- Opening Delimiter -

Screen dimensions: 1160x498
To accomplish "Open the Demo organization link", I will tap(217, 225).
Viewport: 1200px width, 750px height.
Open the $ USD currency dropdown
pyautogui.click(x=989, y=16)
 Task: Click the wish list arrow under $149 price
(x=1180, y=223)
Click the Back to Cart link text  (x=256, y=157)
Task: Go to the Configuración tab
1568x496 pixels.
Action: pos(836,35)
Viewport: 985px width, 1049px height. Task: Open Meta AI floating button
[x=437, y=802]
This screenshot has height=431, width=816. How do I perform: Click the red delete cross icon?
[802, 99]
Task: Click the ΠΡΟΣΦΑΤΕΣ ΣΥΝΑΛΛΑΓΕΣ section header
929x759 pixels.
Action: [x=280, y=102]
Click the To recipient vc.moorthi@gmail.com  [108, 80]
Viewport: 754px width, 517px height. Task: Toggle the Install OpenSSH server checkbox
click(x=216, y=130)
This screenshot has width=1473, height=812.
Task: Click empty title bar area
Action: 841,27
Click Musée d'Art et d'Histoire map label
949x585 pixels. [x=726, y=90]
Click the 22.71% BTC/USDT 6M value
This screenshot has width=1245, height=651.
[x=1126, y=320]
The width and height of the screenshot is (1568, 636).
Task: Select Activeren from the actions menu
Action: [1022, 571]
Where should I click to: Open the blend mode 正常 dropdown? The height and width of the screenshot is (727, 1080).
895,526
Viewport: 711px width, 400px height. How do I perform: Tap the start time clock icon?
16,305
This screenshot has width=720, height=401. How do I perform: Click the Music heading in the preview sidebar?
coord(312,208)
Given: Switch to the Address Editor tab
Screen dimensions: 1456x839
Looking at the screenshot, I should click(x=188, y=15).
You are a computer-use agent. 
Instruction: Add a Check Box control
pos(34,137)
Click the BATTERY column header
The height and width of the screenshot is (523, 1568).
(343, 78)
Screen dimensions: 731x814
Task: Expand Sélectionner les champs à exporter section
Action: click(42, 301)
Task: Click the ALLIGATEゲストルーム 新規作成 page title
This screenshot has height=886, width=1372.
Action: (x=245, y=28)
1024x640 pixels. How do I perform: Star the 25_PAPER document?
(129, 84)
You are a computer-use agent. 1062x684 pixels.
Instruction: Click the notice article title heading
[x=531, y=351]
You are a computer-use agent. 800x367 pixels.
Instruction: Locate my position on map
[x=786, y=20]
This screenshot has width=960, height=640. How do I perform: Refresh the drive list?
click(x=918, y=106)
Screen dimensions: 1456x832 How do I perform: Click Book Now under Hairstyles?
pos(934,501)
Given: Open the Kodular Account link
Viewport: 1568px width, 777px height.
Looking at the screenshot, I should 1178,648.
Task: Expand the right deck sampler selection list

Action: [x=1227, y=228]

- Closing Delimiter -

▶ **Aim of the task**: In the listing above, find the line with "This screenshot has height=886, width=1372." and the line with "You are a computer-use agent. 800x367 pixels.". Output those two lines and every line between them, exactly as written.

▶ **Written reply**:
This screenshot has height=886, width=1372.
Action: (x=245, y=28)
1024x640 pixels. How do I perform: Star the 25_PAPER document?
(129, 84)
You are a computer-use agent. 1062x684 pixels.
Instruction: Click the notice article title heading
[x=531, y=351]
You are a computer-use agent. 800x367 pixels.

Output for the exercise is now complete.